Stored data
§

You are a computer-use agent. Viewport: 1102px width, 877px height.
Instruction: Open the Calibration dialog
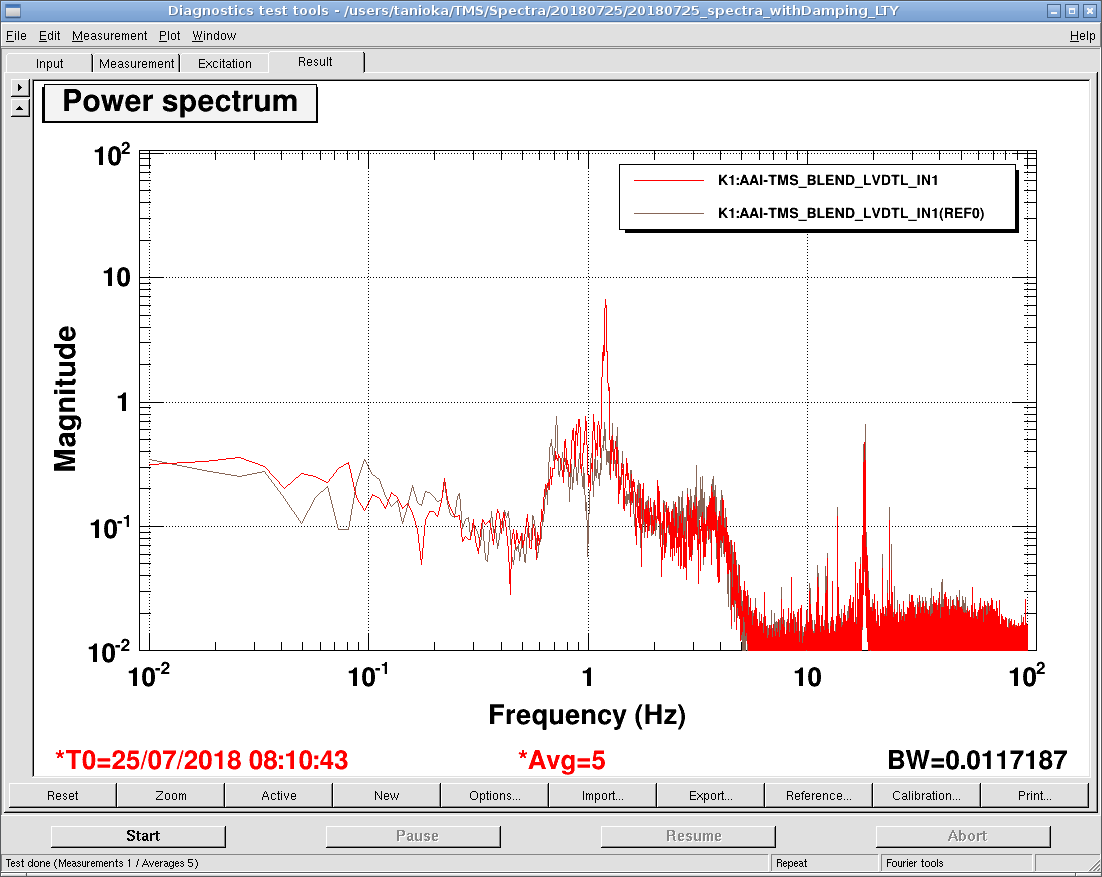coord(926,796)
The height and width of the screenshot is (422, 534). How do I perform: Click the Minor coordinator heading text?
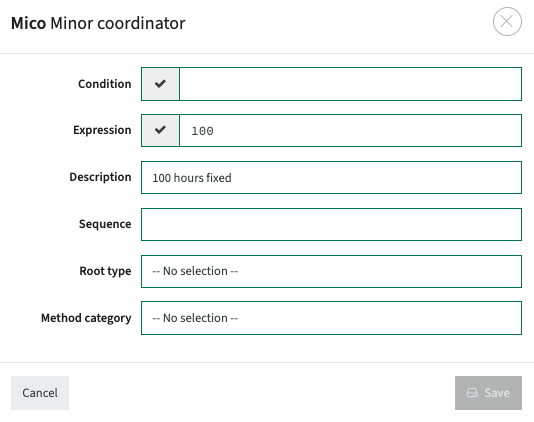click(118, 24)
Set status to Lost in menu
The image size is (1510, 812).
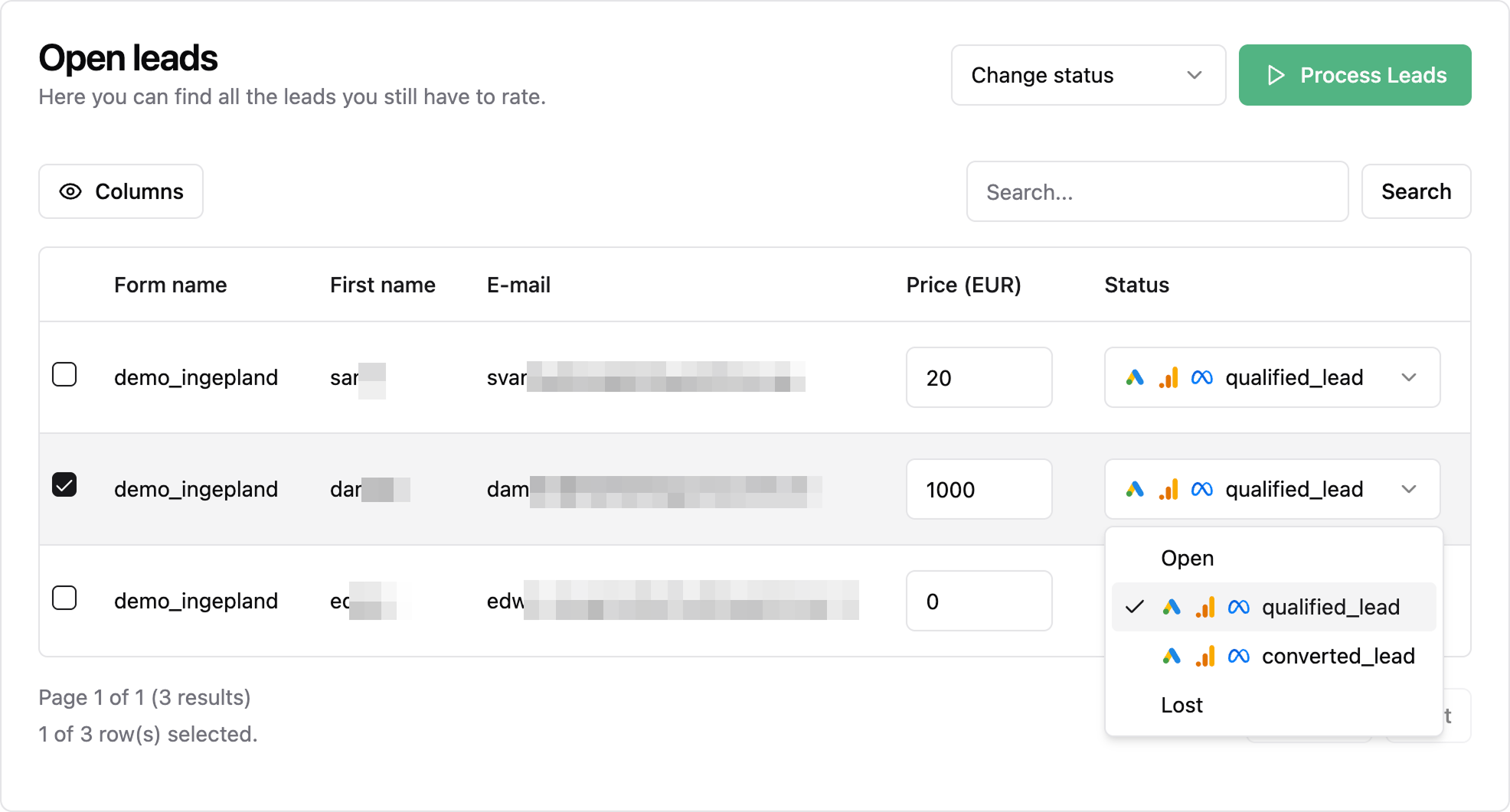point(1182,706)
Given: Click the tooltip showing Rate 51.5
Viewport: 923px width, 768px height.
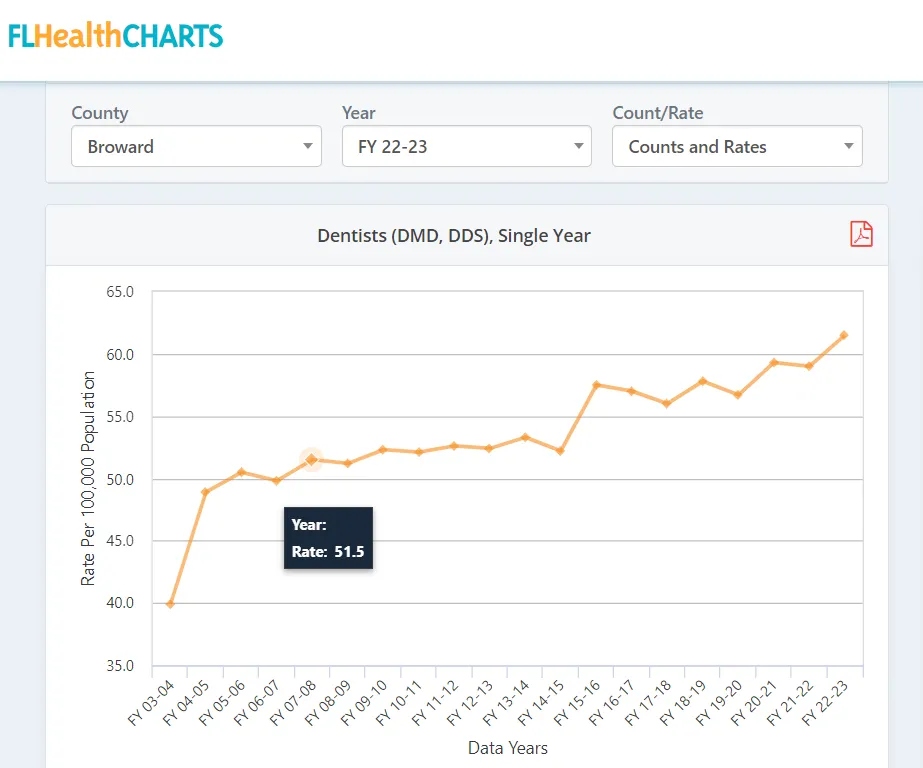Looking at the screenshot, I should click(x=328, y=538).
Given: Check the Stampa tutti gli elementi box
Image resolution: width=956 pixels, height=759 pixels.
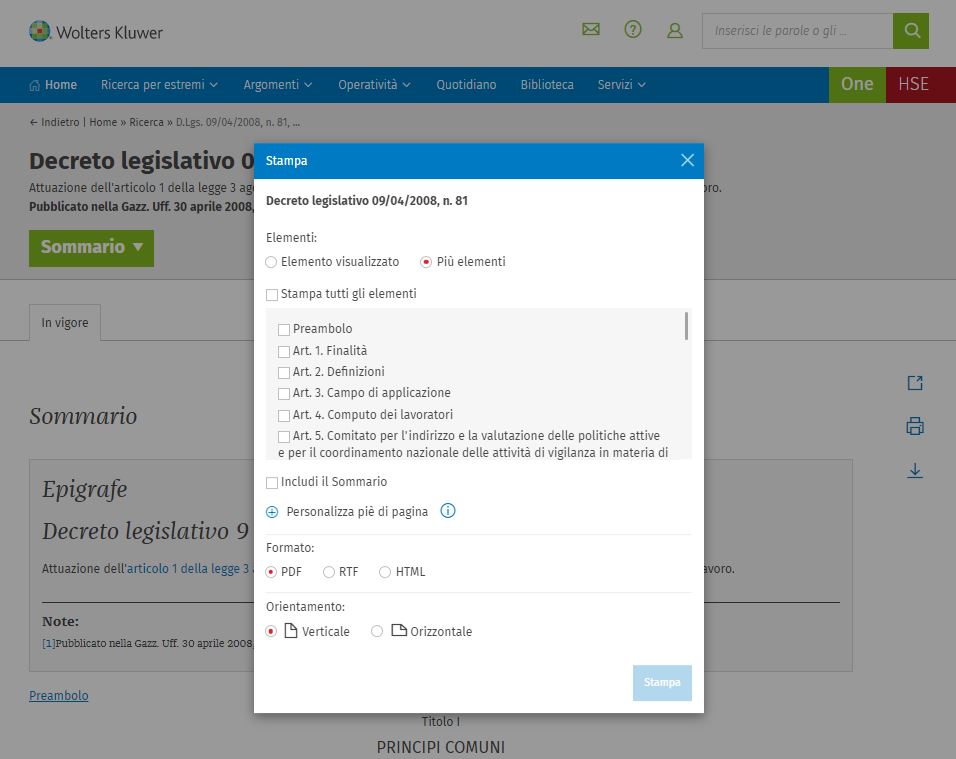Looking at the screenshot, I should pyautogui.click(x=272, y=295).
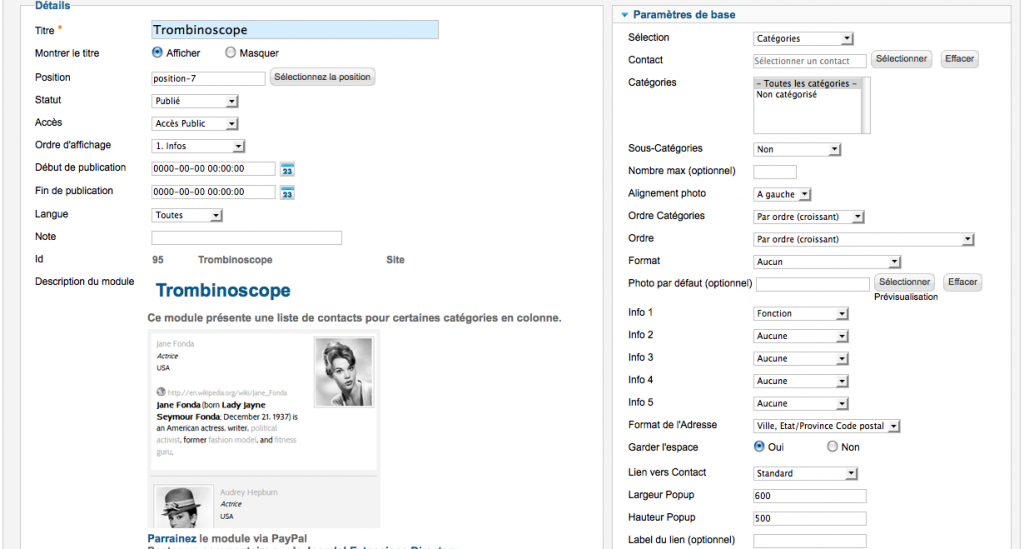Open the Accès dropdown
The image size is (1024, 549).
(195, 124)
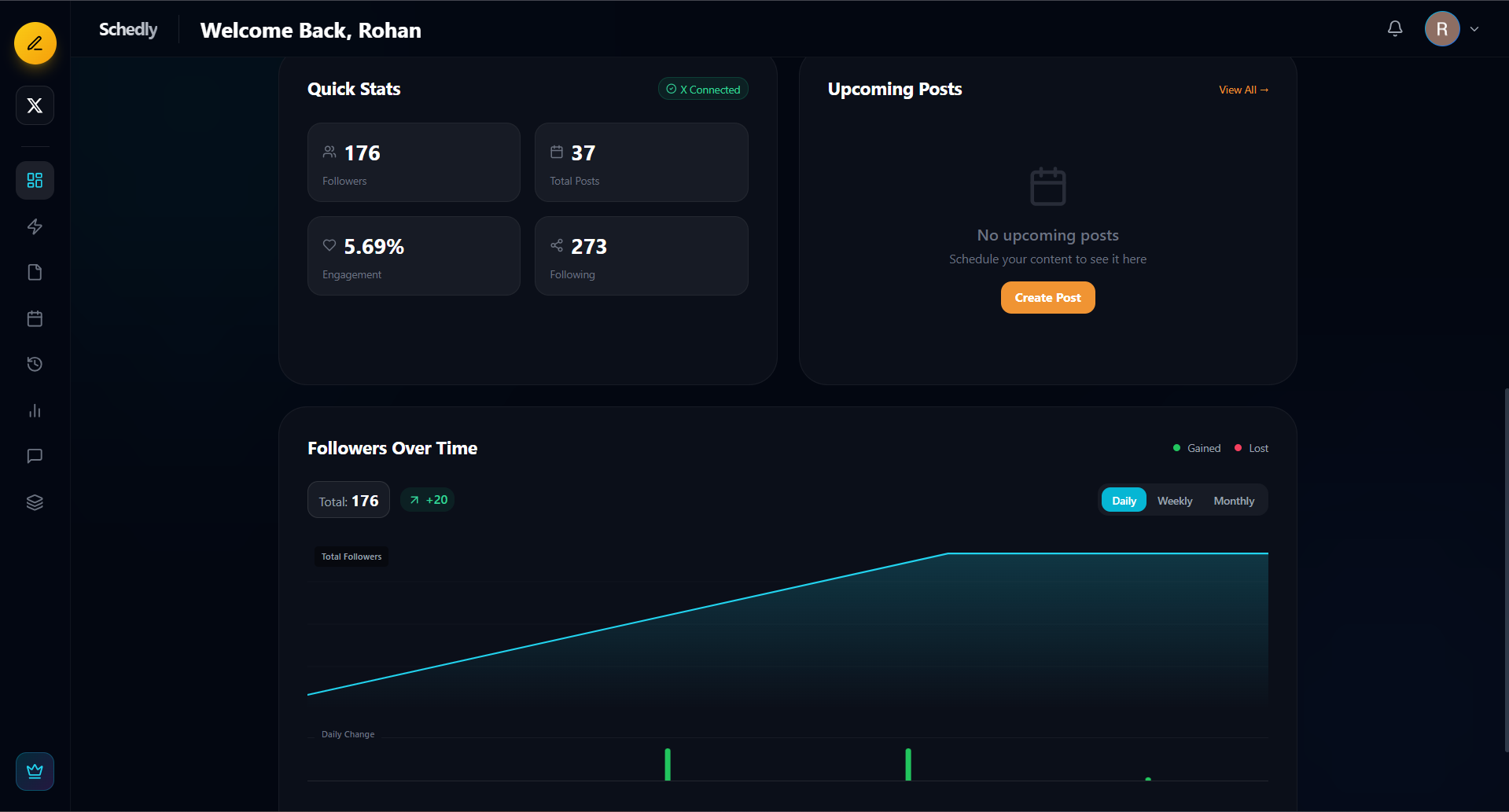Screen dimensions: 1509x812
Task: Open the document page sidebar icon
Action: [x=35, y=273]
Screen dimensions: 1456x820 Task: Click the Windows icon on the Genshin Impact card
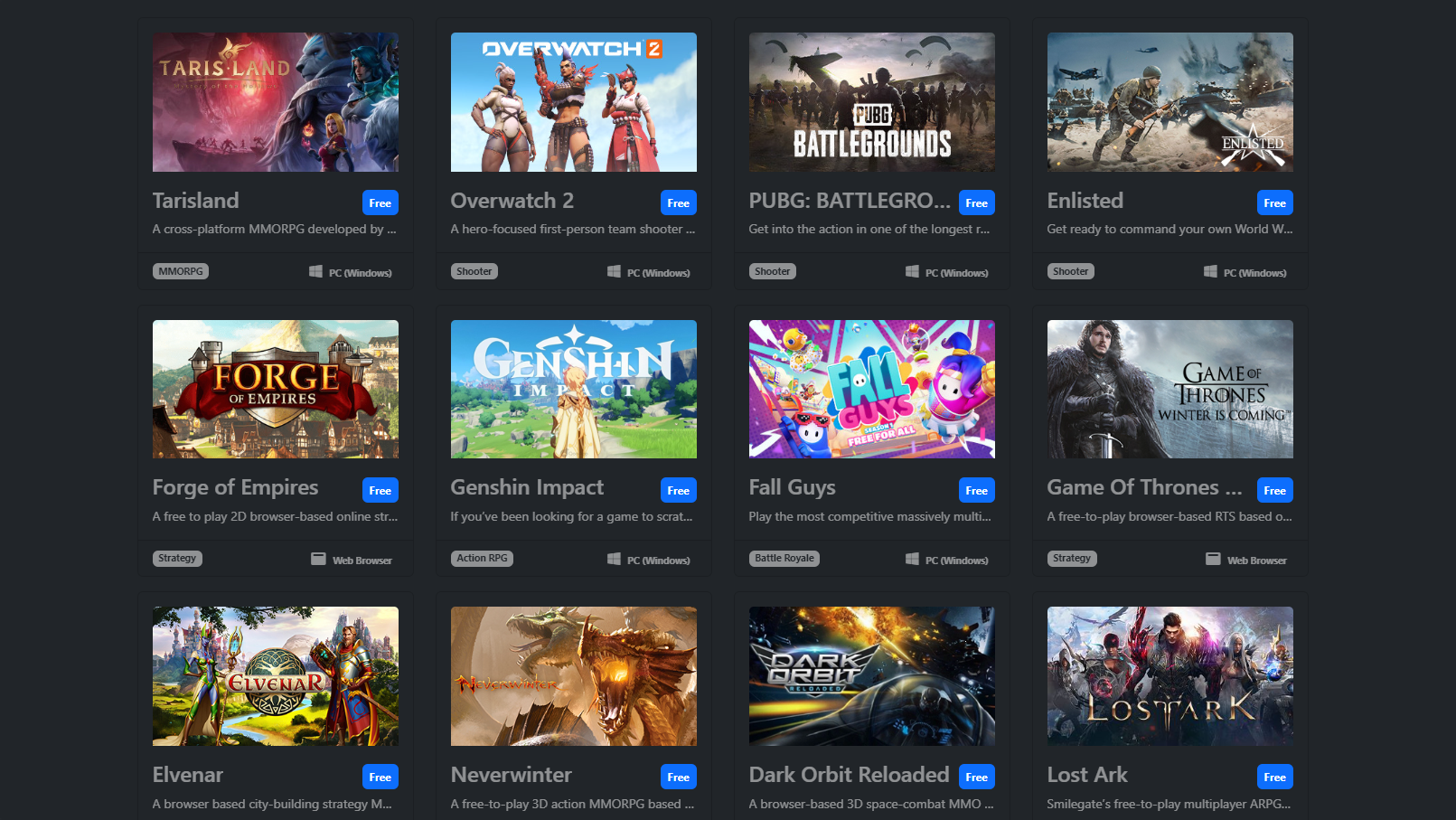coord(614,559)
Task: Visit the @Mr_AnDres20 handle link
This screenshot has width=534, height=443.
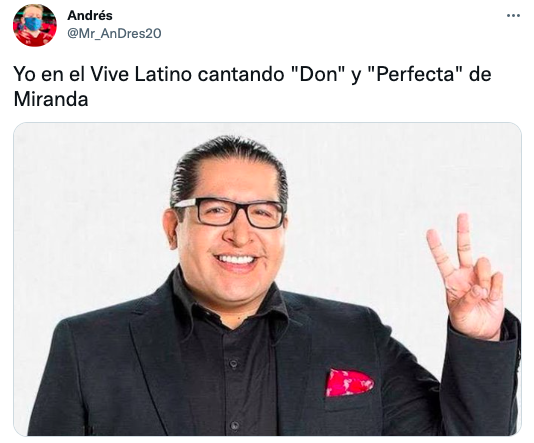Action: [x=114, y=33]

§

## WORK TO COMPLETE
Please copy only the lines from the one that contains "Given: Click the tooltip showing Rate 51.5" through the last line of the records, exactly, and keep every picture out of the copy.

## PROBLEM SOLUTION
Given: Click the tooltip showing Rate 51.5
Viewport: 923px width, 768px height.
Looking at the screenshot, I should click(x=328, y=538).
Given: Check the Stampa tutti gli elementi box
Image resolution: width=956 pixels, height=759 pixels.
Looking at the screenshot, I should pyautogui.click(x=272, y=295).
Open the Accès dropdown
The image size is (1024, 549).
(195, 124)
Screen dimensions: 1509x812
Task: Open the document page sidebar icon
Action: [x=35, y=273]
Screen dimensions: 1456x820 Task: Click the Windows icon on the Genshin Impact card
coord(614,559)
Task: Visit the @Mr_AnDres20 handle link
This screenshot has width=534, height=443.
Action: [x=114, y=33]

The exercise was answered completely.